C'était devenu une évidence. Sifil était partie trop loin, ma chienne n'arrivait pas à retrouver sa trace et on s'éloignait de plus en plus du village. Il fallait rentrer et nous n'étions pas sûr d'arriver avant la nuit. Et se promener de nuit dans une forêt, c'est sympa, mais pas quand on n'a ni vivre, ni tente.

Nous nous étions arrêtés à côté d'une cascade qui formait un point d'eau dont nous avions tous besoin. Pendant que Théo et moi nous remplissions les gourdes, la Gamine s'était accroupie pour observer les poissons. Je crois qu'elle salivait un peu. Elle était tellement concentrée qu'elle ne remarqua pas Billy se précipiter sur elle tel un boulet de canon en criant :  « Récréation ! »

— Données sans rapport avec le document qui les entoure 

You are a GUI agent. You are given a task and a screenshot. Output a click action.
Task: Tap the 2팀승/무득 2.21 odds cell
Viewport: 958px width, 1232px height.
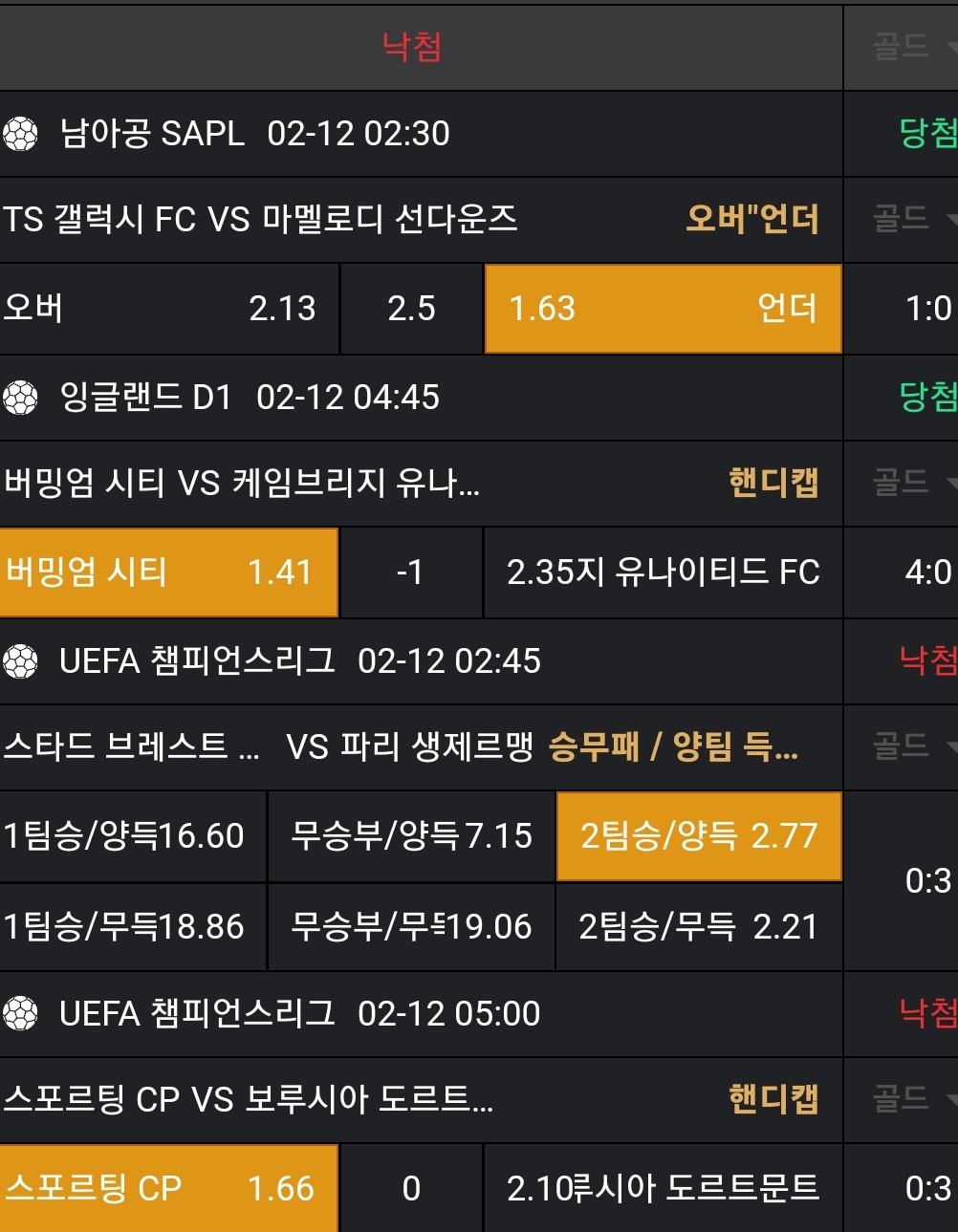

Et plaf ! Les deux dans la flotte. Deux têtes sortirent de l'eau, celle de Billy éclata de rire, mais cela ne dura pas longtemps car la Gamine lui fit un croche pied et le maintint au fond de la cascade. Il essayait désespérément de ressortir mais la fillette ne le laissa pas bouger d'un millimètre.

On se regarda Théo et moi, et on haussa les épaules.

« Finalement Billy a raison. Mes pieds me font mal à force d'avoir marché toute la journée. Nous méritons un peu de repos. ».

« Je suis bien d'accord, il nous reste encore du chemin avant... Avant de rentrer à la maison. »

Ma chienne plongea et se positionna juste sous la cascade. Nous avions posé nos vêtements sur la branche d'un arbre avant de rentrer dans l'eau, Théo était maussade mais je ne pouvais rien faire pour lui.

« Je suis désolé Théo, je sais que tu es inquiet mais tu le sais aussi bien que moi : ce n'est pas raisonnable de continuer. Nous nous éloignons de plus en plus du village, et je ne sais même pas si ma chienne suit la piste à l'odeur ou par pur instinct. »

« Oui, je sais vieil ami, en plus nous avons avec nous deux gosses, ce n'est pas raisonnable de leur faire continuer. »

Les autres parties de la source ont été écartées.